Dr. Andrew Menaker, noted trading psychologist, and I spoke briefly on the phone today about a lecture he will give to SMB. He asked for topics. I gave one and then another which I am pretty sure gets undercovered.
We talk and write often about trading on tilt. That state of mind where your judgement is impaired, literally, and you turn a bad few trades into a bad month in a few hours. But I see something else not quite trading on tilt that causes traders to throw away thousands per month. I will call it the trading of past trading.

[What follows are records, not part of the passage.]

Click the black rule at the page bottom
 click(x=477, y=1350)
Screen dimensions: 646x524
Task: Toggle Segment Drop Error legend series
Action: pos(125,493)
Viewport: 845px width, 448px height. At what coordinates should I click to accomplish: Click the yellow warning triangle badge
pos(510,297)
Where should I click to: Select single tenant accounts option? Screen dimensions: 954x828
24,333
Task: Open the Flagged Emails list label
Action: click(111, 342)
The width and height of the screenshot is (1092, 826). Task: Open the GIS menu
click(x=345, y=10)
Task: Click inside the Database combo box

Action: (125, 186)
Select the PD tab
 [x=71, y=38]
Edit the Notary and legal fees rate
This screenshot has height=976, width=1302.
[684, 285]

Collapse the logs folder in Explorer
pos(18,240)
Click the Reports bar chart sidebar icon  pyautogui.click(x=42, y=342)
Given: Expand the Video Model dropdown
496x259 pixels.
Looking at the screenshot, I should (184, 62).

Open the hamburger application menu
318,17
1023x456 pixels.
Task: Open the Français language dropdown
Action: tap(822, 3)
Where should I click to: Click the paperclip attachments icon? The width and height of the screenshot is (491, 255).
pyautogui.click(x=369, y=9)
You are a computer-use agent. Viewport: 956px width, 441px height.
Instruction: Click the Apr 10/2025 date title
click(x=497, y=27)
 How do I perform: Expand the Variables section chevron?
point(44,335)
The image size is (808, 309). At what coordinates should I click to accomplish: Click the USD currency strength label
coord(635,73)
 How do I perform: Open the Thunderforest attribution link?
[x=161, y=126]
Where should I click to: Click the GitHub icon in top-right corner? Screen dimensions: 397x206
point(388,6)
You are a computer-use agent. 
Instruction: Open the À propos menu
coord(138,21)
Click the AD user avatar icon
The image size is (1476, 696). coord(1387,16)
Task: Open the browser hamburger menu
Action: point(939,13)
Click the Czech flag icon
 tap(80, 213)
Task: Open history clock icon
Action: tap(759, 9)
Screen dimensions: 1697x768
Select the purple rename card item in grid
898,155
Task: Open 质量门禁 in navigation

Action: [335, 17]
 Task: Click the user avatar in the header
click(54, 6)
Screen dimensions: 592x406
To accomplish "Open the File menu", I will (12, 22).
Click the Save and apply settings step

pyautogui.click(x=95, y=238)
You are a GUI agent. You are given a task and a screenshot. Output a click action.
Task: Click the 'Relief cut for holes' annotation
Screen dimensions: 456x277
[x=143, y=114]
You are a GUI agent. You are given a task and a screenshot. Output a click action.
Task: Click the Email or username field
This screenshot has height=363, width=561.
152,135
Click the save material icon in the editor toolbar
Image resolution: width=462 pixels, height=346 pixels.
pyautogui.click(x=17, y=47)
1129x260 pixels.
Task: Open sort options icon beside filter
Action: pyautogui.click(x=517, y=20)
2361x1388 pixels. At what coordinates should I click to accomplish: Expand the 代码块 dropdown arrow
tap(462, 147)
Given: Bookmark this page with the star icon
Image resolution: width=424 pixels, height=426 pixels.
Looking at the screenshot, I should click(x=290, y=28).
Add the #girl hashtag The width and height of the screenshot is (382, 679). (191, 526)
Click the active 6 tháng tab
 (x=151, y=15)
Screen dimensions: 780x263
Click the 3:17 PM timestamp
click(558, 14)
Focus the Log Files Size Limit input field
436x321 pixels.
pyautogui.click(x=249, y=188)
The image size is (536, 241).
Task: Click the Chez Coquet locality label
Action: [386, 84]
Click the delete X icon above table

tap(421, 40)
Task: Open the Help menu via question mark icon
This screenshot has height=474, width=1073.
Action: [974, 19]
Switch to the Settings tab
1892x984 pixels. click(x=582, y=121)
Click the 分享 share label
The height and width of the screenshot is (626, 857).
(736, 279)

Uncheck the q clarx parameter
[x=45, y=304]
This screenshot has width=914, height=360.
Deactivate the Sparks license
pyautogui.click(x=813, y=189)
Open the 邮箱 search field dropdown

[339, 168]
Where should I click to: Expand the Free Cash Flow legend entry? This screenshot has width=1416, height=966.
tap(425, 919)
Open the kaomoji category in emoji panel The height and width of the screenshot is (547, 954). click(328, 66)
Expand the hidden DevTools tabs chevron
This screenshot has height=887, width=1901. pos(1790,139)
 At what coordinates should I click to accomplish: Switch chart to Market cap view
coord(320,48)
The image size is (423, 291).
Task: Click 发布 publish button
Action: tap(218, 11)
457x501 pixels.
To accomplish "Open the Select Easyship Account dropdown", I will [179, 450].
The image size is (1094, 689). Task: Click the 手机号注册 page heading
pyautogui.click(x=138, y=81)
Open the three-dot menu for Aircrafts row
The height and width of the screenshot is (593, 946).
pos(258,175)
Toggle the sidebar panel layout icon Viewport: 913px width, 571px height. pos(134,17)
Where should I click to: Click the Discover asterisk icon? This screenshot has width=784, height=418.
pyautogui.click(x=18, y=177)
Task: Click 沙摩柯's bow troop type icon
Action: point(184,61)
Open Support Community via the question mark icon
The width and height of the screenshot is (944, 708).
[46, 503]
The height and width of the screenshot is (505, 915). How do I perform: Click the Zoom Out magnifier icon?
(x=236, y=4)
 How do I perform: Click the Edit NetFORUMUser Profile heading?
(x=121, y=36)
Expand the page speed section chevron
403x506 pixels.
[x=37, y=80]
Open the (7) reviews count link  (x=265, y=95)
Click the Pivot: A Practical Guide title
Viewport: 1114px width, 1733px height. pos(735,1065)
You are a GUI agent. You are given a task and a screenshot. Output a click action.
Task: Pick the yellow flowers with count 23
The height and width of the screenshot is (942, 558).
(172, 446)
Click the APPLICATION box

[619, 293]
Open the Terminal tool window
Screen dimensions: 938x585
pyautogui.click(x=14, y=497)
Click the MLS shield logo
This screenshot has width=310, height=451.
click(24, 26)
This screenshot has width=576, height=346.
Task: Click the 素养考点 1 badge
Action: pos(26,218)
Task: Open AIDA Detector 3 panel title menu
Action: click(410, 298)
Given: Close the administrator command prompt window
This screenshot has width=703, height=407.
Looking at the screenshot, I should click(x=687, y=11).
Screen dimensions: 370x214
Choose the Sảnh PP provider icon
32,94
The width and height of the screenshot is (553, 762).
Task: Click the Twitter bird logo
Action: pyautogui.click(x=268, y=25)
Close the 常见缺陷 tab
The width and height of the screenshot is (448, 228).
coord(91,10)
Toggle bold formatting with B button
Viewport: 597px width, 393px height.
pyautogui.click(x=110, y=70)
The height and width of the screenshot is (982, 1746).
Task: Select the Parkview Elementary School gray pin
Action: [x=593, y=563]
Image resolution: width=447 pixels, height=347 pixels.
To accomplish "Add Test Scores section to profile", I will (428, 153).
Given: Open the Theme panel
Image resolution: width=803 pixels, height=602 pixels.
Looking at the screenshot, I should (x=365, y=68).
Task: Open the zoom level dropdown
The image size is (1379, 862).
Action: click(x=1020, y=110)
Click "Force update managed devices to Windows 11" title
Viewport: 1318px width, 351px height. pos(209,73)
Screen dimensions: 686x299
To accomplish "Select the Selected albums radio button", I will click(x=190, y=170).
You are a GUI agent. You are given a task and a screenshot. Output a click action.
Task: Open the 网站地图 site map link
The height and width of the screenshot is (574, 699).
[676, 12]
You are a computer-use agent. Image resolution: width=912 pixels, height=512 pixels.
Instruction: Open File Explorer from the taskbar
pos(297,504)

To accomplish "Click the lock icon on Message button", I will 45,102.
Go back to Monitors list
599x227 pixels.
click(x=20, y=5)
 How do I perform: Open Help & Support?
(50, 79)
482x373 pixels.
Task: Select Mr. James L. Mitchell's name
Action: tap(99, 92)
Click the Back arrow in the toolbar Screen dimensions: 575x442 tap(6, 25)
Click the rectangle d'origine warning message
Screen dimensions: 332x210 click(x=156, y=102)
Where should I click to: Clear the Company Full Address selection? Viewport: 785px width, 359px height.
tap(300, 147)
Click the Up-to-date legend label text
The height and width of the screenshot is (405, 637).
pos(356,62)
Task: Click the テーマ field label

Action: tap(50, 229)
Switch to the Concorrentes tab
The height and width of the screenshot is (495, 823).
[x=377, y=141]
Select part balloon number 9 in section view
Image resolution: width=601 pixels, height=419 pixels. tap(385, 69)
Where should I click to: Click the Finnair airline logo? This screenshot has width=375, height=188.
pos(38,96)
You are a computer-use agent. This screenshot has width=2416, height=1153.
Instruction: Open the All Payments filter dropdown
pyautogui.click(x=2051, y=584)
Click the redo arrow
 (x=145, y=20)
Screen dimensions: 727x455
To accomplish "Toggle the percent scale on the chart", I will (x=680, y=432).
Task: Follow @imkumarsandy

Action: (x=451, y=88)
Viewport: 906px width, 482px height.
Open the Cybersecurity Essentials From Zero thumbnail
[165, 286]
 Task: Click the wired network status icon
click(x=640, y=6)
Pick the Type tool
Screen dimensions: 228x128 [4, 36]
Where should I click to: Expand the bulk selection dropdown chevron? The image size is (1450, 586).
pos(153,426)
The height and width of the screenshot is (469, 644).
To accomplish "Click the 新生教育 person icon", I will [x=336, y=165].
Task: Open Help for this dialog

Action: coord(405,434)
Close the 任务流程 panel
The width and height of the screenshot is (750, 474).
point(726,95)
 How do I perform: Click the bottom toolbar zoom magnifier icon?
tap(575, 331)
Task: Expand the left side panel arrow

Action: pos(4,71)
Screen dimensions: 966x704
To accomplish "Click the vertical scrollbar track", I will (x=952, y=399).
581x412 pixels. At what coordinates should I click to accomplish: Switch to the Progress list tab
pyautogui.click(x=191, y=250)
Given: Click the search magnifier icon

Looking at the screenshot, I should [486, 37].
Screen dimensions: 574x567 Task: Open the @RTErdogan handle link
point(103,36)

Today sitting behind a Newb I watched as he prepared to buy support in an MOS pullback. Nice idea. He sat patiently. MOS came to his price, he bought, he got shook, and MOS raced higher. The trader, Miami Momo, threw up his hands as MOS raced higher and muttered under his breath, “the same thing happened to me on Friday.” He was now doing some trading of past trading.
Why is this such a bad thing? Because MOS did not really race higher. It ticked higher. And then it came right back to that very same support level. Miami Momo was still consumed with his last losing MOS trade to contemplate a reentry that offered an excellent risk/reward opportunity. All that muttering and rehashing of the past caused a next trade to take a number. So Miami Momo was not trading on tilt. But he was living in the past which was potentially affecting his present and future.
I witness this all to often on a trading desk. And you are all throwing away potentially great months overvaluing some mediocre trade gone negative. Stay in the moment. You never know what precedes that next great trading opportunity.
You can be better tomorrow than you are today!